* Goal
Please rewrite the part of the data that opens with the line containing "Given: Click the 1025 label on Luftdruck axis" and closes with the line containing "Click the right", changing "icon" to "symbol" and leaving everything else as it is. Give only those lines.

* Material for this exercise

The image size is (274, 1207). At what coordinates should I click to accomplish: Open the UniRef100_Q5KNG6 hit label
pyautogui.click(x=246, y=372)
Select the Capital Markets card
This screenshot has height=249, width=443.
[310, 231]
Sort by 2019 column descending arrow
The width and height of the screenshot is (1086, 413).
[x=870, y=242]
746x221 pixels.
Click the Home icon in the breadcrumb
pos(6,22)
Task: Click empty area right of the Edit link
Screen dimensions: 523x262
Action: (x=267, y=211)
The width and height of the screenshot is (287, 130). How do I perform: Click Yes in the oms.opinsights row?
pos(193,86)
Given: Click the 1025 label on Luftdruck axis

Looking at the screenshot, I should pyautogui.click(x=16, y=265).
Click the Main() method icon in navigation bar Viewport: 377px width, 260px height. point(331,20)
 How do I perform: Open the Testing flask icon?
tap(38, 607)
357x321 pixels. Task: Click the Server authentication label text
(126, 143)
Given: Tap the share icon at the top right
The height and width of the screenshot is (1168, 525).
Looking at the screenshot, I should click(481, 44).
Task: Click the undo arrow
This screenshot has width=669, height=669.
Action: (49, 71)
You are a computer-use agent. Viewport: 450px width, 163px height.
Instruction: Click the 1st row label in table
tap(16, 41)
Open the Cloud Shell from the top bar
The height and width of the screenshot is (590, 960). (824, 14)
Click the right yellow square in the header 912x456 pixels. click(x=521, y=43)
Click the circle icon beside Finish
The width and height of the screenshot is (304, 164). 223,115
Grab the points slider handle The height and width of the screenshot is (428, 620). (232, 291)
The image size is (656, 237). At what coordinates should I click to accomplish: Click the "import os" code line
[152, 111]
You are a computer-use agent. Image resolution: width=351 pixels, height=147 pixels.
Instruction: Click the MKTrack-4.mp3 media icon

* Task answer
Given: Click the 1025 label on Luftdruck axis

Looking at the screenshot, I should pyautogui.click(x=16, y=265).
Click the Main() method symbol in navigation bar Viewport: 377px width, 260px height. point(331,20)
 How do I perform: Open the Testing flask symbol?
tap(38, 607)
357x321 pixels. Task: Click the Server authentication label text
(126, 143)
Given: Tap the share symbol at the top right
The height and width of the screenshot is (1168, 525).
Looking at the screenshot, I should click(481, 44).
Task: Click the undo arrow
This screenshot has width=669, height=669.
Action: (49, 71)
You are a computer-use agent. Viewport: 450px width, 163px height.
Instruction: Click the 1st row label in table
tap(16, 41)
Open the Cloud Shell from the top bar
The height and width of the screenshot is (590, 960). (824, 14)
Click the right yellow square in the header 912x456 pixels. click(x=521, y=43)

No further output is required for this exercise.